* **Work to be completed**: Consider the entries below. Count the lines holding the string "kozmetika" and state the number only.

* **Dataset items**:
• • • •

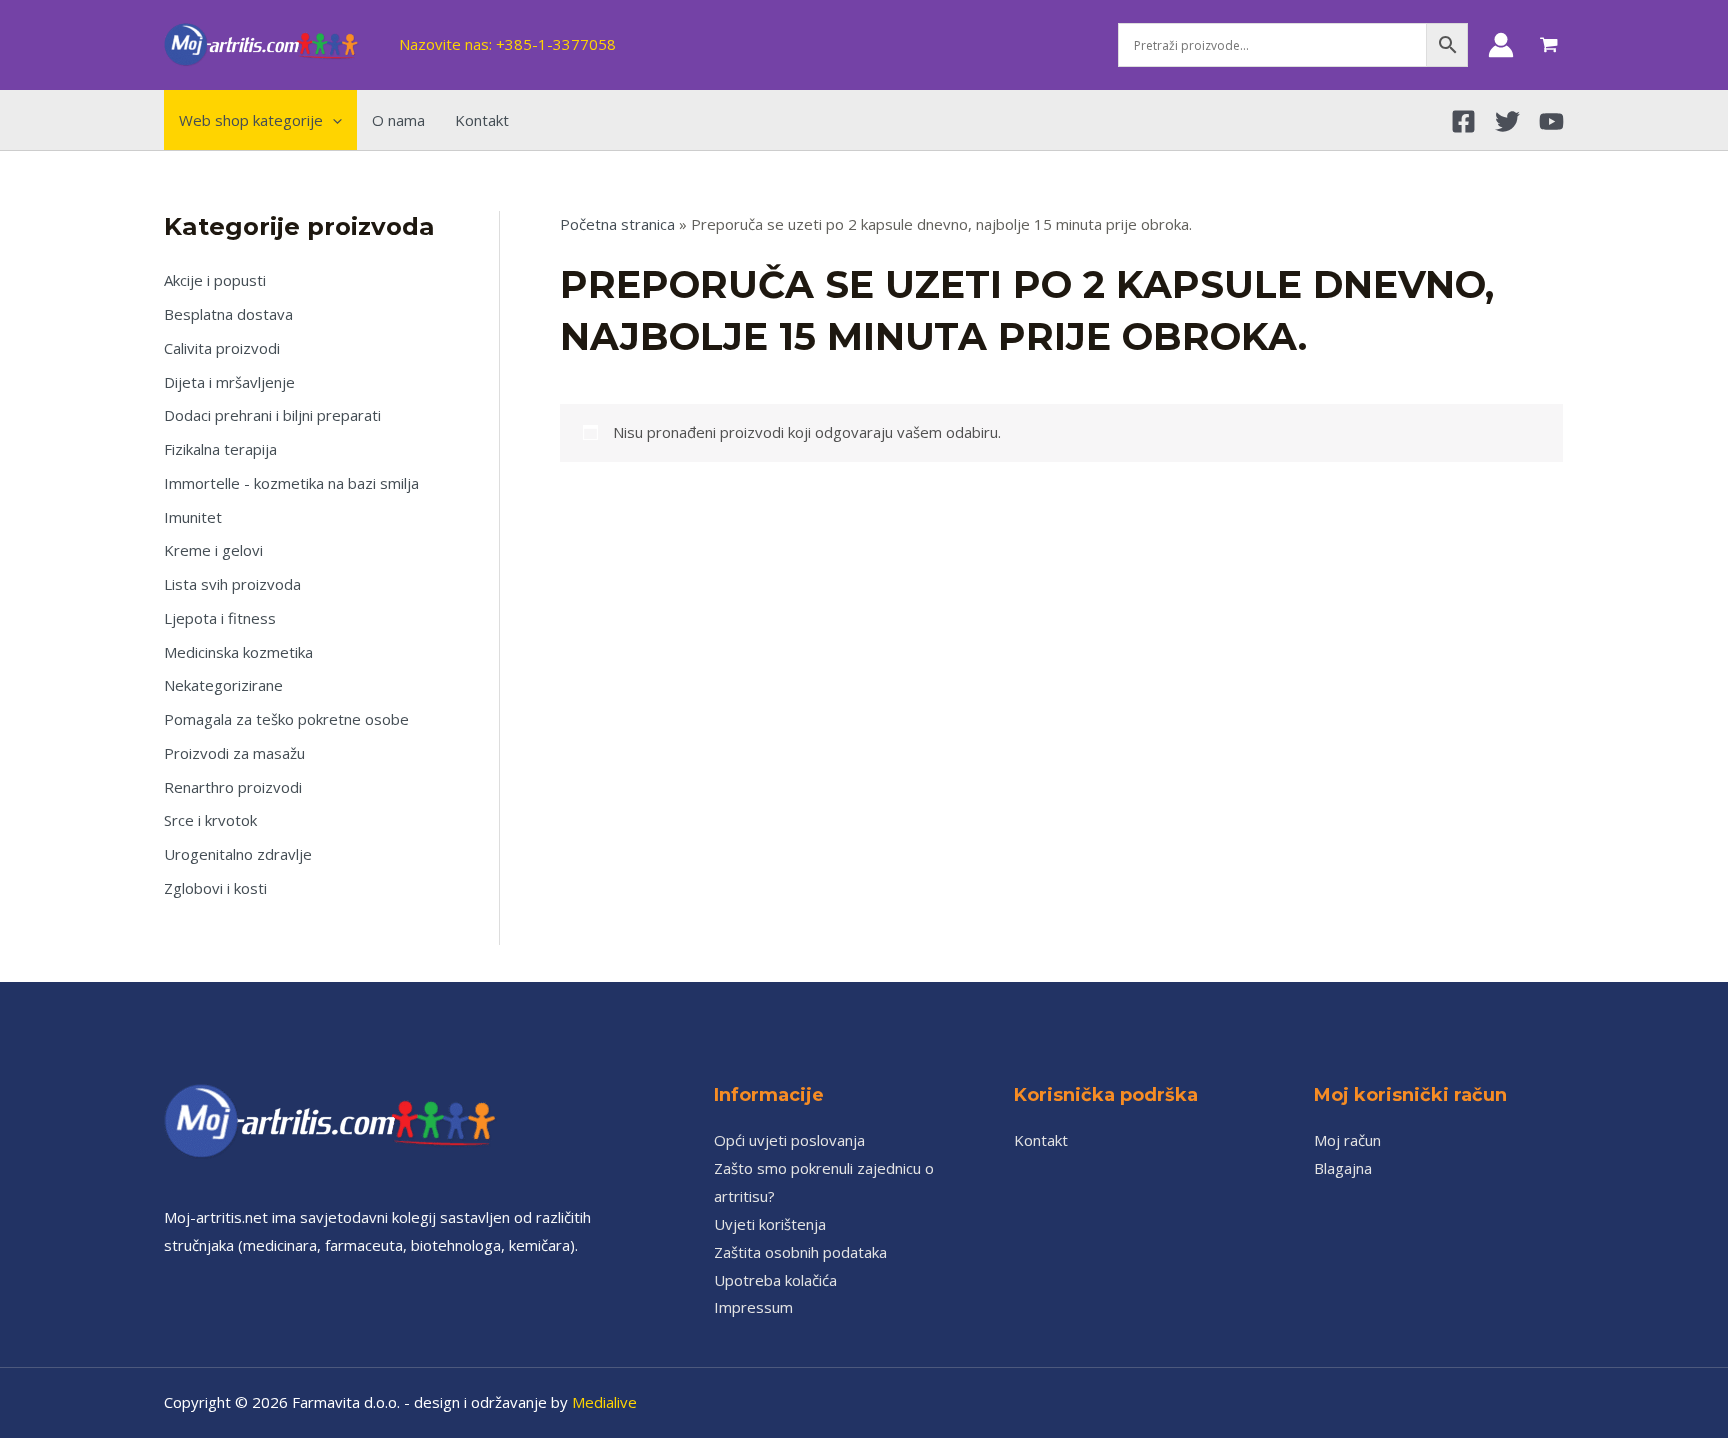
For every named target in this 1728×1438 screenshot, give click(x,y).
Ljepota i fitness (220, 618)
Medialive (604, 1402)
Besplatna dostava (228, 314)
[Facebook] (1463, 121)
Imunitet (193, 517)
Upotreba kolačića (775, 1280)
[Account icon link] (1501, 45)
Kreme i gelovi (213, 550)
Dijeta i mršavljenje (229, 382)
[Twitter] (1507, 121)
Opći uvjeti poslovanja (789, 1140)
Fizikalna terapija (220, 449)
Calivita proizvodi (222, 348)
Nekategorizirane (223, 685)
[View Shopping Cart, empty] (1549, 45)
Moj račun (1347, 1140)
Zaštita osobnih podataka (800, 1252)
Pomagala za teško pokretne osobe (286, 719)
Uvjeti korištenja (770, 1224)
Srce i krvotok (210, 820)
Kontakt (1041, 1140)
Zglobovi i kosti (215, 888)
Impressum (753, 1307)
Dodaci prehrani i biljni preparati (272, 415)
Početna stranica (617, 224)
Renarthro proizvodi (233, 787)
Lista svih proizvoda (232, 584)
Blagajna (1343, 1168)
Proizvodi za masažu (234, 753)
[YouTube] (1551, 121)
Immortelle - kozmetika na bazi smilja (291, 483)
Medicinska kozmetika (238, 652)
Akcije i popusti (215, 280)
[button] (332, 120)
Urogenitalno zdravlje (238, 854)
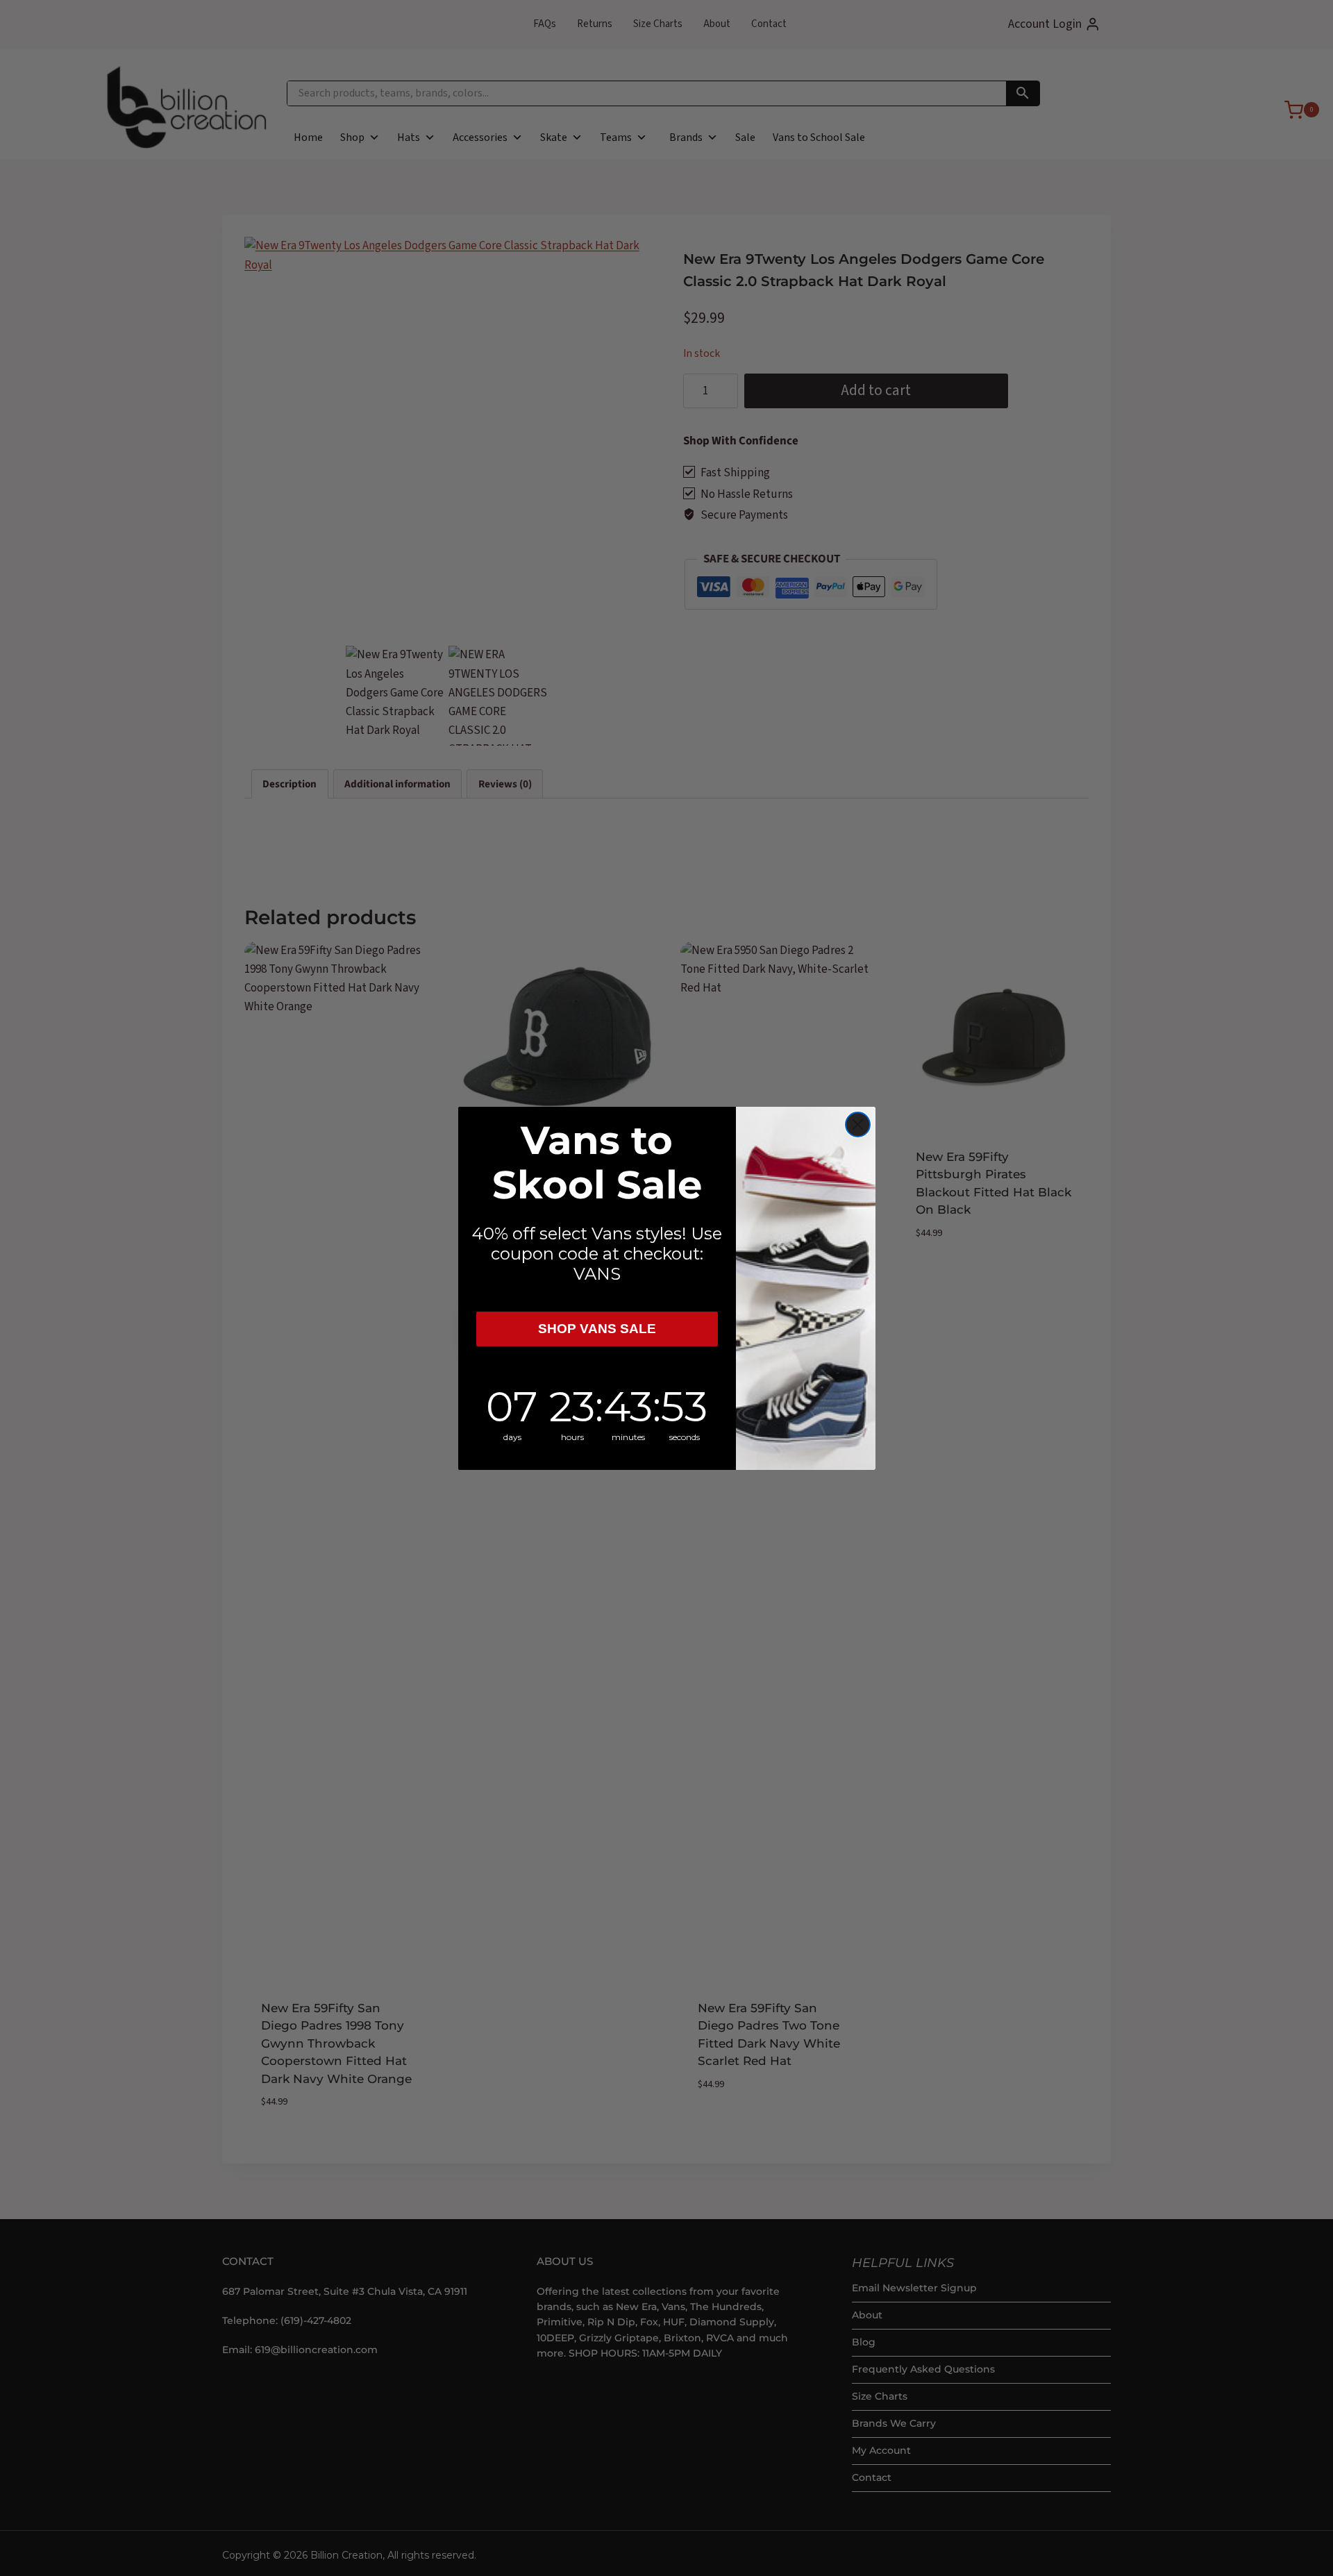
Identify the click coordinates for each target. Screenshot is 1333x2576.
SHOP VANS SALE (597, 1328)
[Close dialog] (858, 1124)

• • • •

* **Answer area**: 2